**EXERCISE DIRECTIONS:** Put the material below into a numbered list, leaving out any blank lines.

**ENTRIES PROVIDED:**
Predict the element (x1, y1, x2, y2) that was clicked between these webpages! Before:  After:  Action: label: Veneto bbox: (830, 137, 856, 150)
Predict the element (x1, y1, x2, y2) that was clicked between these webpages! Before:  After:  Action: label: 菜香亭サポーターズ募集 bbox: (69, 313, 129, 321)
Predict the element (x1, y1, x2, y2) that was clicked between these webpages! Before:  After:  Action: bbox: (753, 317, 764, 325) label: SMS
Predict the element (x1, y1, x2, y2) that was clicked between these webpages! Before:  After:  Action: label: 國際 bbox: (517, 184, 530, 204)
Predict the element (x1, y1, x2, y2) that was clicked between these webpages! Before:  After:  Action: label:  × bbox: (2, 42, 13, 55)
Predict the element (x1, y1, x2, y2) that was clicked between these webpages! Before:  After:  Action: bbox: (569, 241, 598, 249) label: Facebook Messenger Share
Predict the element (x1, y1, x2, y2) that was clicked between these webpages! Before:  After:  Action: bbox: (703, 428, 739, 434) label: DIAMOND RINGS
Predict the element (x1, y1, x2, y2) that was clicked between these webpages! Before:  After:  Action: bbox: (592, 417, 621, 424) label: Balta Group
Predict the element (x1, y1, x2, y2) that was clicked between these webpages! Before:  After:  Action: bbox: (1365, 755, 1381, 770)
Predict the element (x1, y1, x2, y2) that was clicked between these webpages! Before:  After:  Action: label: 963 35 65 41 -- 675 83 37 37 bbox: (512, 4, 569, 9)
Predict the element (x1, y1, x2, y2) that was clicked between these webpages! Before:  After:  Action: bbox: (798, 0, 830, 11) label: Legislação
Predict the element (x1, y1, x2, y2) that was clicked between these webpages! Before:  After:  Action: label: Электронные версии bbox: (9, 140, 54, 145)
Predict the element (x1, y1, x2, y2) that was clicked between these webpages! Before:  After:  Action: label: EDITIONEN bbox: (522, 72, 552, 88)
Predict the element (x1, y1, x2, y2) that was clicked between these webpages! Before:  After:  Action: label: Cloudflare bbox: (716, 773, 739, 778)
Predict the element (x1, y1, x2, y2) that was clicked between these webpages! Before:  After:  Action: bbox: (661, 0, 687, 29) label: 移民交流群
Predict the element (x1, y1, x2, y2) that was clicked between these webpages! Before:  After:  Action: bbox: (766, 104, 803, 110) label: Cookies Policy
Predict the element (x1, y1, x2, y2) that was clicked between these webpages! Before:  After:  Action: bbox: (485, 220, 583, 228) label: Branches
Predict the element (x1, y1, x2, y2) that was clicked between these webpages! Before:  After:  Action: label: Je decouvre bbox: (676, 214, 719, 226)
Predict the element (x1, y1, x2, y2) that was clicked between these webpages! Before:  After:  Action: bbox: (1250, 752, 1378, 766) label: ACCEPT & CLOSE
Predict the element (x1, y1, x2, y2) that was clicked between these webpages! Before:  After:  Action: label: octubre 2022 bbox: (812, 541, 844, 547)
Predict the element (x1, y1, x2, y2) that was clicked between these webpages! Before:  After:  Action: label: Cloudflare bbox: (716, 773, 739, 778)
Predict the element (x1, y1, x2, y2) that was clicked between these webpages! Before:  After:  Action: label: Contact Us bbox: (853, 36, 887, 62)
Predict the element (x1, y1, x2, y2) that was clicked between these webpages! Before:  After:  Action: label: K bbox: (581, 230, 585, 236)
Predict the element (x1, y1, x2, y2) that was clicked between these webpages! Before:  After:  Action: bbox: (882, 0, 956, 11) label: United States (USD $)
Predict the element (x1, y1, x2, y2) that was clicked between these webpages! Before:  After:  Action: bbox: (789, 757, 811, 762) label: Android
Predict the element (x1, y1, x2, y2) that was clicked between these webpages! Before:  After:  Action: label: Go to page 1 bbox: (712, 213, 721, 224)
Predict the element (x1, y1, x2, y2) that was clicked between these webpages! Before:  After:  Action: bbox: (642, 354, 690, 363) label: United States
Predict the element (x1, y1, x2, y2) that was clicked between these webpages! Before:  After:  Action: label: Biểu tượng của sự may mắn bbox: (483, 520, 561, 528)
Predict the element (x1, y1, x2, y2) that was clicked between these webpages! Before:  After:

**FINAL ANSWER:**
1. Predict the element (x1, y1, x2, y2) that was clicked between these webpages! Before:  After:  Action: label: Veneto bbox: (830, 137, 856, 150)
2. Predict the element (x1, y1, x2, y2) that was clicked between these webpages! Before:  After:  Action: label: 菜香亭サポーターズ募集 bbox: (69, 313, 129, 321)
3. Predict the element (x1, y1, x2, y2) that was clicked between these webpages! Before:  After:  Action: bbox: (753, 317, 764, 325) label: SMS
4. Predict the element (x1, y1, x2, y2) that was clicked between these webpages! Before:  After:  Action: label: 國際 bbox: (517, 184, 530, 204)
5. Predict the element (x1, y1, x2, y2) that was clicked between these webpages! Before:  After:  Action: label:  × bbox: (2, 42, 13, 55)
6. Predict the element (x1, y1, x2, y2) that was clicked between these webpages! Before:  After:  Action: bbox: (569, 241, 598, 249) label: Facebook Messenger Share
7. Predict the element (x1, y1, x2, y2) that was clicked between these webpages! Before:  After:  Action: bbox: (703, 428, 739, 434) label: DIAMOND RINGS
8. Predict the element (x1, y1, x2, y2) that was clicked between these webpages! Before:  After:  Action: bbox: (592, 417, 621, 424) label: Balta Group
9. Predict the element (x1, y1, x2, y2) that was clicked between these webpages! Before:  After:  Action: bbox: (1365, 755, 1381, 770)
10. Predict the element (x1, y1, x2, y2) that was clicked between these webpages! Before:  After:  Action: label: 963 35 65 41 -- 675 83 37 37 bbox: (512, 4, 569, 9)
11. Predict the element (x1, y1, x2, y2) that was clicked between these webpages! Before:  After:  Action: bbox: (798, 0, 830, 11) label: Legislação
12. Predict the element (x1, y1, x2, y2) that was clicked between these webpages! Before:  After:  Action: label: Электронные версии bbox: (9, 140, 54, 145)
13. Predict the element (x1, y1, x2, y2) that was clicked between these webpages! Before:  After:  Action: label: EDITIONEN bbox: (522, 72, 552, 88)
14. Predict the element (x1, y1, x2, y2) that was clicked between these webpages! Before:  After:  Action: label: Cloudflare bbox: (716, 773, 739, 778)
15. Predict the element (x1, y1, x2, y2) that was clicked between these webpages! Before:  After:  Action: bbox: (661, 0, 687, 29) label: 移民交流群
16. Predict the element (x1, y1, x2, y2) that was clicked between these webpages! Before:  After:  Action: bbox: (766, 104, 803, 110) label: Cookies Policy
17. Predict the element (x1, y1, x2, y2) that was clicked between these webpages! Before:  After:  Action: bbox: (485, 220, 583, 228) label: Branches
18. Predict the element (x1, y1, x2, y2) that was clicked between these webpages! Before:  After:  Action: label: Je decouvre bbox: (676, 214, 719, 226)
19. Predict the element (x1, y1, x2, y2) that was clicked between these webpages! Before:  After:  Action: bbox: (1250, 752, 1378, 766) label: ACCEPT & CLOSE
20. Predict the element (x1, y1, x2, y2) that was clicked between these webpages! Before:  After:  Action: label: octubre 2022 bbox: (812, 541, 844, 547)
21. Predict the element (x1, y1, x2, y2) that was clicked between these webpages! Before:  After:  Action: label: Cloudflare bbox: (716, 773, 739, 778)
22. Predict the element (x1, y1, x2, y2) that was clicked between these webpages! Before:  After:  Action: label: Contact Us bbox: (853, 36, 887, 62)
23. Predict the element (x1, y1, x2, y2) that was clicked between these webpages! Before:  After:  Action: label: K bbox: (581, 230, 585, 236)
24. Predict the element (x1, y1, x2, y2) that was clicked between these webpages! Before:  After:  Action: bbox: (882, 0, 956, 11) label: United States (USD $)
25. Predict the element (x1, y1, x2, y2) that was clicked between these webpages! Before:  After:  Action: bbox: (789, 757, 811, 762) label: Android
26. Predict the element (x1, y1, x2, y2) that was clicked between these webpages! Before:  After:  Action: label: Go to page 1 bbox: (712, 213, 721, 224)
27. Predict the element (x1, y1, x2, y2) that was clicked between these webpages! Before:  After:  Action: bbox: (642, 354, 690, 363) label: United States
28. Predict the element (x1, y1, x2, y2) that was clicked between these webpages! Before:  After:  Action: label: Biểu tượng của sự may mắn bbox: (483, 520, 561, 528)
29. Predict the element (x1, y1, x2, y2) that was clicked between these webpages! Before:  After:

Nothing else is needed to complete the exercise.